# TASK MATERIAL:
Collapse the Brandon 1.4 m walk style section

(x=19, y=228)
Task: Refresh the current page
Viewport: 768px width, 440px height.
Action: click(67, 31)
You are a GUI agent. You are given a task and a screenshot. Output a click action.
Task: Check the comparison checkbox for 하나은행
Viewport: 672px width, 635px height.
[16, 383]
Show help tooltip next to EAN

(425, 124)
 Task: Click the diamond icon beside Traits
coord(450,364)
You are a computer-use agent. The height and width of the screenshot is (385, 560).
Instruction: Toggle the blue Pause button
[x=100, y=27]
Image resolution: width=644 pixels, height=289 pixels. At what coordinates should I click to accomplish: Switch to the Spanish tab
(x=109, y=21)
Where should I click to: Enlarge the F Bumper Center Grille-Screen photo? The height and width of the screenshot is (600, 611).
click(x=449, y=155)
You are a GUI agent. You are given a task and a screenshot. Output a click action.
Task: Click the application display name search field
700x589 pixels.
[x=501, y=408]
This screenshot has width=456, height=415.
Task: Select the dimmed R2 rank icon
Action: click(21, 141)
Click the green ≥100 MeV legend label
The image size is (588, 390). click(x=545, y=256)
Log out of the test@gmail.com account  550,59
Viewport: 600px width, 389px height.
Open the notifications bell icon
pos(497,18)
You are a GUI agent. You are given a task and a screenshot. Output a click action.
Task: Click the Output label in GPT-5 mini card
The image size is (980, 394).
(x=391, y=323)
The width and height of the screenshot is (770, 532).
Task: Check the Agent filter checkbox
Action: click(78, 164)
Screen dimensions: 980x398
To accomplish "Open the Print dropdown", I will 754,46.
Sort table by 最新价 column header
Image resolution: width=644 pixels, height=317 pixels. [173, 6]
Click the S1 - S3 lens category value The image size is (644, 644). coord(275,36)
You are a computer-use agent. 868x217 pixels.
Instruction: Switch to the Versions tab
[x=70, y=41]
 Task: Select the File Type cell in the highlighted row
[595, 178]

# YOUR TASK:
Write out all the entries exactly.

# EXERCISE RESULT:
Collapse the Brandon 1.4 m walk style section

(x=19, y=228)
Task: Refresh the current page
Viewport: 768px width, 440px height.
Action: click(67, 31)
You are a GUI agent. You are given a task and a screenshot. Output a click action.
Task: Check the comparison checkbox for 하나은행
Viewport: 672px width, 635px height.
[16, 383]
Show help tooltip next to EAN

(425, 124)
 Task: Click the diamond icon beside Traits
coord(450,364)
You are a computer-use agent. The height and width of the screenshot is (385, 560).
Instruction: Toggle the blue Pause button
[x=100, y=27]
Image resolution: width=644 pixels, height=289 pixels. At what coordinates should I click to accomplish: Switch to the Spanish tab
(x=109, y=21)
Where should I click to: Enlarge the F Bumper Center Grille-Screen photo? The height and width of the screenshot is (600, 611).
click(x=449, y=155)
You are a GUI agent. You are given a task and a screenshot. Output a click action.
Task: Click the application display name search field
700x589 pixels.
[x=501, y=408]
This screenshot has width=456, height=415.
Task: Select the dimmed R2 rank icon
Action: click(21, 141)
Click the green ≥100 MeV legend label
The image size is (588, 390). click(x=545, y=256)
Log out of the test@gmail.com account  550,59
Viewport: 600px width, 389px height.
Open the notifications bell icon
pos(497,18)
You are a GUI agent. You are given a task and a screenshot. Output a click action.
Task: Click the Output label in GPT-5 mini card
The image size is (980, 394).
(x=391, y=323)
The width and height of the screenshot is (770, 532).
Task: Check the Agent filter checkbox
Action: click(78, 164)
Screen dimensions: 980x398
To accomplish "Open the Print dropdown", I will 754,46.
Sort table by 最新价 column header
Image resolution: width=644 pixels, height=317 pixels. [173, 6]
Click the S1 - S3 lens category value The image size is (644, 644). coord(275,36)
You are a computer-use agent. 868x217 pixels.
Instruction: Switch to the Versions tab
[x=70, y=41]
 Task: Select the File Type cell in the highlighted row
[595, 178]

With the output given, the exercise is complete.